__WHAT IS EXPECTED__: Would you please restate every record exactly as written?

Top of GIVEN RECORDS

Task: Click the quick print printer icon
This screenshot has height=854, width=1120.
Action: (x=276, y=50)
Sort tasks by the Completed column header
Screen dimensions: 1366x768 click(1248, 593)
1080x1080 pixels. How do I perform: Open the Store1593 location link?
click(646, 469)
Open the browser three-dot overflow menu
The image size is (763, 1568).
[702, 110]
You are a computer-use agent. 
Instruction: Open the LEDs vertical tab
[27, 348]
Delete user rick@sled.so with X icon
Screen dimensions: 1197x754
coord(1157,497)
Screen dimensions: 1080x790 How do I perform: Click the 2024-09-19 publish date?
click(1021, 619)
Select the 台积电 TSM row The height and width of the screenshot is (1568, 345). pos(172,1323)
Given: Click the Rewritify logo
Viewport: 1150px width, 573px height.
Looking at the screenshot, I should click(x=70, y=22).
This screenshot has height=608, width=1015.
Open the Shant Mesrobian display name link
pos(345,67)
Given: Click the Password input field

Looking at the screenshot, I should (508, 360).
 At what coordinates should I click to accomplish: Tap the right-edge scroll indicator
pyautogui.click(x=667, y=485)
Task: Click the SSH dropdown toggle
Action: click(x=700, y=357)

Bottom of GIVEN RECORDS

__EXERCISE RESPONSE__:
Task: Click the quick print printer icon
This screenshot has height=854, width=1120.
Action: (x=276, y=50)
Sort tasks by the Completed column header
Screen dimensions: 1366x768 click(1248, 593)
1080x1080 pixels. How do I perform: Open the Store1593 location link?
click(646, 469)
Open the browser three-dot overflow menu
The image size is (763, 1568).
[702, 110]
You are a computer-use agent. 
Instruction: Open the LEDs vertical tab
[27, 348]
Delete user rick@sled.so with X icon
Screen dimensions: 1197x754
coord(1157,497)
Screen dimensions: 1080x790 How do I perform: Click the 2024-09-19 publish date?
click(1021, 619)
Select the 台积电 TSM row The height and width of the screenshot is (1568, 345). pos(172,1323)
Given: Click the Rewritify logo
Viewport: 1150px width, 573px height.
Looking at the screenshot, I should click(x=70, y=22).
This screenshot has height=608, width=1015.
Open the Shant Mesrobian display name link
pos(345,67)
Given: Click the Password input field

Looking at the screenshot, I should (508, 360).
 At what coordinates should I click to accomplish: Tap the right-edge scroll indicator
pyautogui.click(x=667, y=485)
Task: Click the SSH dropdown toggle
Action: click(x=700, y=357)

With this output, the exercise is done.